Early adopters in this program are working out the kinks so they can bridge the gap for the early majority, says Sonja Winkelmann, director of Net Zero Energy Housing at CHBA.
“The builders and owners engaged in this program are the ones that step up and volunteer,” she said. “They’re enthusiastic, they’re engaged, they’re the ones putting in the time and effort to figure this out for the rest of the industry.”
Winkelmann said she’s especially excited about the Willowview Heights project because it’s a modular, purpose-built rental that hits a particular niche from an affordability standpoint — homes that are family-oriented, low-rise, medium-density, and mixed-income are in short supply.
And Big Block’s energy efficiency approach in Willowview Heights is leading the way in the industry.
“It encourages more builders who are already building multi-unit residential buildings to explore going to the higher levels of energy efficiency,” Winkelmann said.
Stacie Beever, chief operating officer for the NAHC, agrees.
“The decision to pursue higher levels of energy efficiency can be a daunting one, especially for affordable housing providers,” says Beever. “Most are still unfamiliar with the construction and ongoing operating costs of Net Zero and often have to exercise greater caution because they operate with very limited budgets.
“As the construction industry works towards building more Net Zero energy housing, their experience will help reduce the unknowns for housing providers like us.

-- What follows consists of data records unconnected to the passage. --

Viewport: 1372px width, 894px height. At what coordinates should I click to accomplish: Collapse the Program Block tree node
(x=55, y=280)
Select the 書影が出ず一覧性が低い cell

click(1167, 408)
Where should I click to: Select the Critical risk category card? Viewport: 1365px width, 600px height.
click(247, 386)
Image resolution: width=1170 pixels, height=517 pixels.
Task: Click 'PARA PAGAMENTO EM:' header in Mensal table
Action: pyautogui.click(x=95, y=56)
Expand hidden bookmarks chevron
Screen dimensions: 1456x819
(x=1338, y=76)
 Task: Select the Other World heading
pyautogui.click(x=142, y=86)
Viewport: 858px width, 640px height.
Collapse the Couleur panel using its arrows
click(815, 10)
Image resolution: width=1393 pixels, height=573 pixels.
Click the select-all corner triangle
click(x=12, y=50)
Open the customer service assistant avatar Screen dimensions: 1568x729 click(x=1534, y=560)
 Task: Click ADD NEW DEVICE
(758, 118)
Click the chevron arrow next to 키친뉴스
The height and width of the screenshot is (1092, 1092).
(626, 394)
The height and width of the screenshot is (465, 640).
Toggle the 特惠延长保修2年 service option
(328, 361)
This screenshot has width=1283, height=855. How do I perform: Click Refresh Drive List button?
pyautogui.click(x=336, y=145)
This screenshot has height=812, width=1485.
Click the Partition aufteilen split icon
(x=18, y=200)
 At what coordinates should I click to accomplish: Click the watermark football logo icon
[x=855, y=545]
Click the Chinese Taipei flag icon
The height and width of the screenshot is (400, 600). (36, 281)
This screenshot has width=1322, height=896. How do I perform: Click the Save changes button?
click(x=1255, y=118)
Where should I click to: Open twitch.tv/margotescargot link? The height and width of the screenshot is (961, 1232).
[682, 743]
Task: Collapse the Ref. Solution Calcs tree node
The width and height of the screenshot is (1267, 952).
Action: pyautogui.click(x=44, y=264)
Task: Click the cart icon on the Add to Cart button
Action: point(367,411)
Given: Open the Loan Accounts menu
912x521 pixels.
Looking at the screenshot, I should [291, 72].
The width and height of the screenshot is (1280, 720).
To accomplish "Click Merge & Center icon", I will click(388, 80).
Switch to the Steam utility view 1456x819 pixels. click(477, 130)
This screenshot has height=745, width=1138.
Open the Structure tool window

Now that we’ve seen what is possible with one of our six buildings at Willowview Heights, we will be more comfortable building even more of our rentals to this energy level in the future.”
One of the ways the Willowview Heights project gained its Net Zero Ready status was through modular construction.
Grandeur Housing was the modular builder on the project, and general manager Derek Hiebert says modular construction is inherently well-positioned to be a Net Zero producer.
“The benefit of the factory setting where we construct gives us a much higher probability of inspecting and ensuring that some of these more stringent Net Zero requirements are met because of the quality control system we have,” Hiebert said.
Modular construction also lends itself well to repetition and the ability to duplicate results on a consistent basis. Whether a new Net Zero MURB project is in Regina or Calgary, the Grandeur crew will be the same people working on it, applying what they’ve learned from one project to another.
“Those lessons I learned in Saskatoon, I can apply to anywhere in the country,” Hiebert said.
The environmental benefits during the modular construction process also shouldn’t be discounted.
“We don't throw a lot in our dumpsters,” Hiebert said. “We can use materials cut from this project on the next project. We’re conscious about how to use our resources as effectively as possible.”
He’s particularly excited about modular being part of the Net Zero solution as the industry moves toward requirements that all construction becomes Net Zero.
Heibert says the Willowview Heights project will be a game-changer in terms of showing what can be done.
“I love that we have partners like Big Block that see the potential and see the future and are willing to partner to go there. … This Willowview Heights project will be a showpiece for a while.”
Alex Miller, CEO of Big Block Construction, says the best way to get to Net Zero is through modular construction.
“If you’re going to build a multifamily project and you’re considering sustainability, modular has to be on the table,” he said.
“You have to revolutionize the way you build if you’re going to start talking about building a greener product.”
Not only is the building sound and energy-efficient, but the people living there also have their needs met through affordability and a healthy, comfortable building.
“[The owners] have to build to their members’ needs and they have to ensure that the project is going to be there and stand the test of time and be sustainable for many generations,” Miller said.
He notes that there are three groups associated with any build: the people living there, whether rental tenants or condo owners; the owners of the project, whether non-profit or for-profit; and the community at large.
“Everyone benefits from building better developments,” he said.
“If we’re ever truly going to make a change in our community and advance both our building practices and processes, we need to ensure that we are working together in collaboration and sharing that knowledge across the entire community to ensure that we are building better communities and building better projects.”
He says that through the NAHC’s Willowview Heights development, the partnerships made and knowledge gained are the foundation for future projects.
“It absolutely can be a scalable, affordable, Net Zero, repeatable project done anywhere in Canada.”